Source material:
[Start of Attachment]

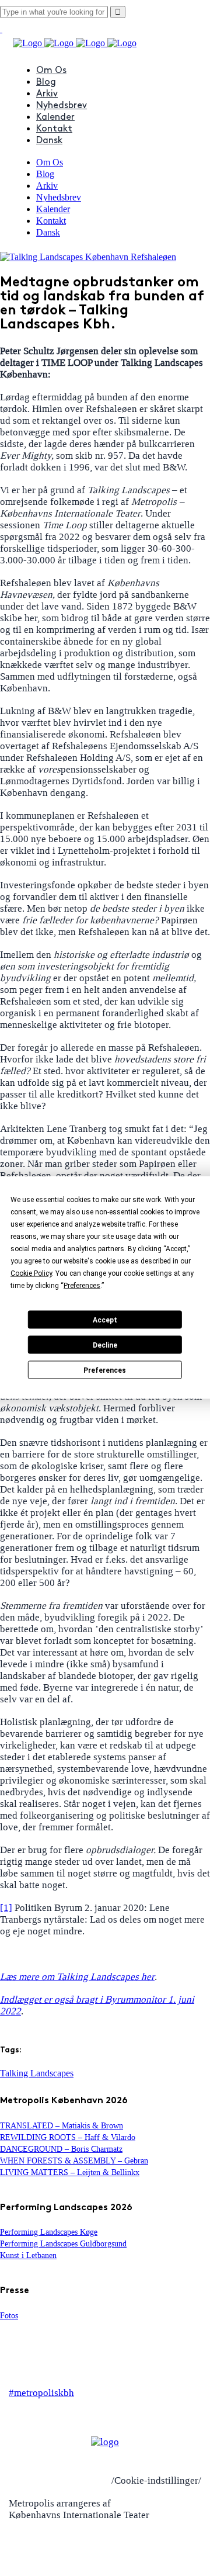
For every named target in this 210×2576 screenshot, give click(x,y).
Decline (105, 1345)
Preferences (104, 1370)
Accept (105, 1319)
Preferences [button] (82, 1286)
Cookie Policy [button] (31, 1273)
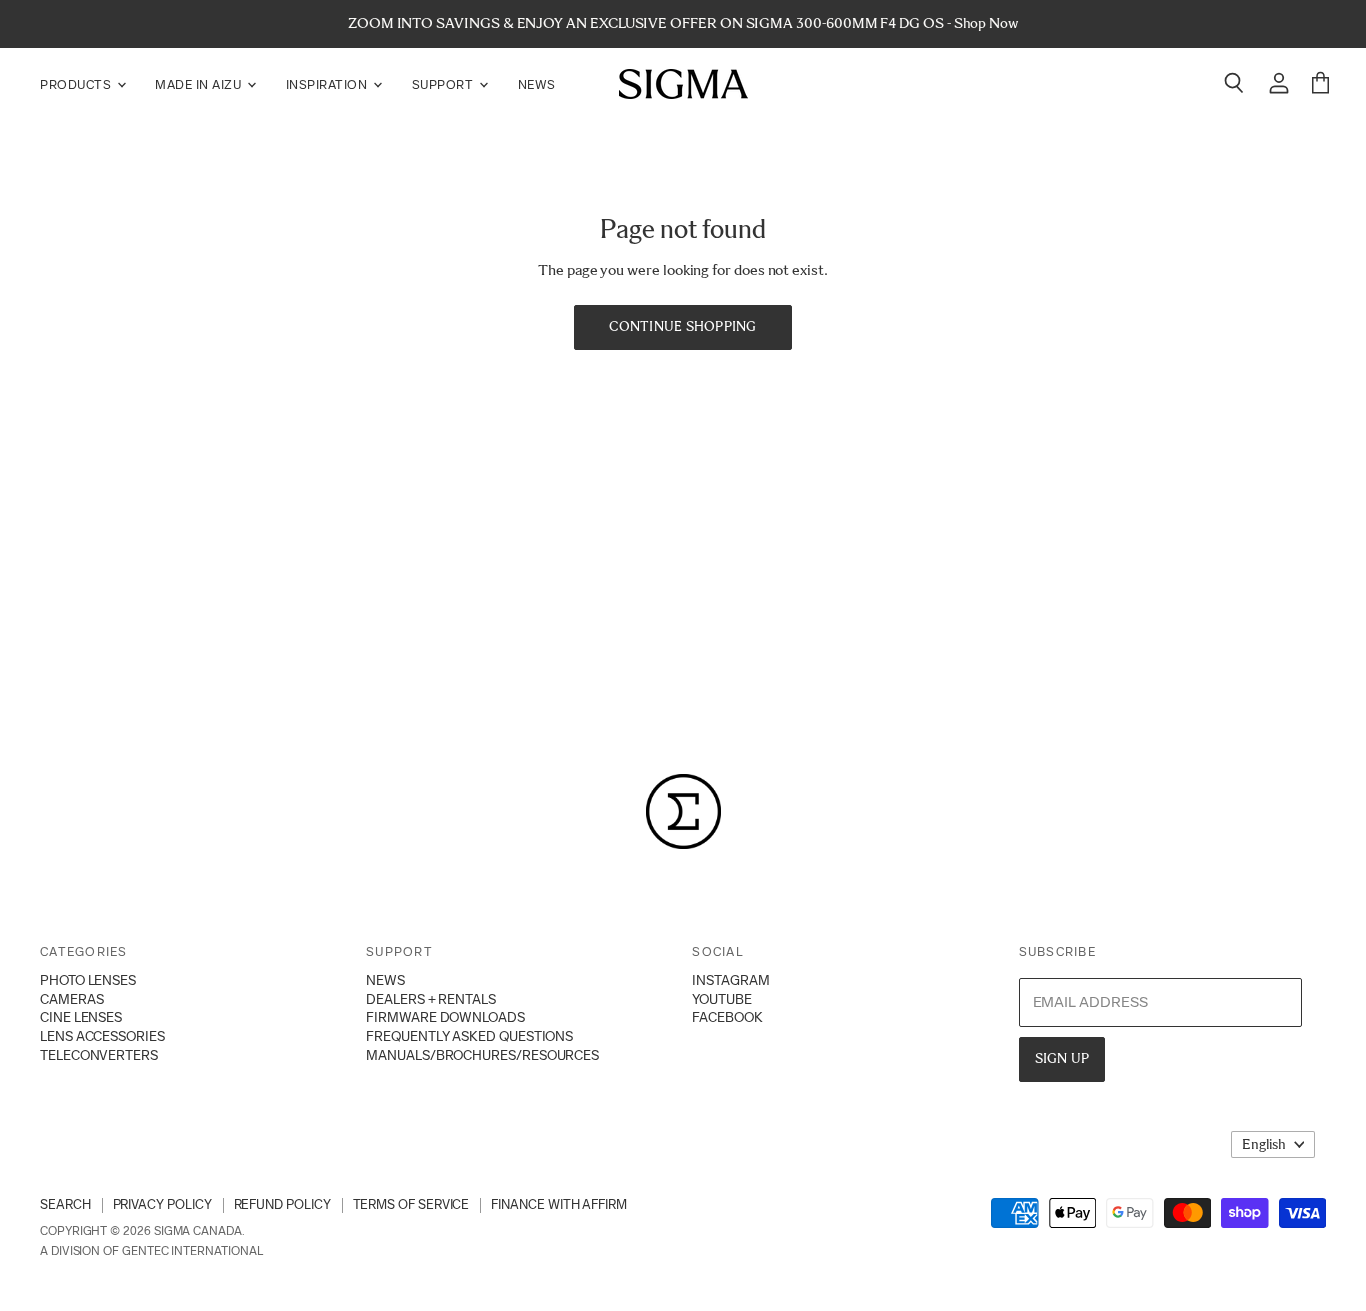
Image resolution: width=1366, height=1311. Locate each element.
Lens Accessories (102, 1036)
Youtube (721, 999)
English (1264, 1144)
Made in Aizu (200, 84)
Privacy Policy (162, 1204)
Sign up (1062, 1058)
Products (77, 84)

[End of Attachment]
[Start of Attachment]

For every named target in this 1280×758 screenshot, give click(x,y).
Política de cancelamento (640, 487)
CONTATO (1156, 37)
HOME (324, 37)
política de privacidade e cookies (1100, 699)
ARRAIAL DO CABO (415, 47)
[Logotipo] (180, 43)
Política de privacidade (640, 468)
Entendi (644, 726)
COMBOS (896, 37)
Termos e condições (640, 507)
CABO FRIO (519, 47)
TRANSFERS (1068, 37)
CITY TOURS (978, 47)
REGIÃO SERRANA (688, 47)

[End of Attachment]

What you will do: The word "this" appears in some lines above. Return every one of those lines.

Response to the exercise:
For every named target in this 210×2576 screenshot, give click(x,y).
For every named target in this 1280×758 screenshot, give click(x,y).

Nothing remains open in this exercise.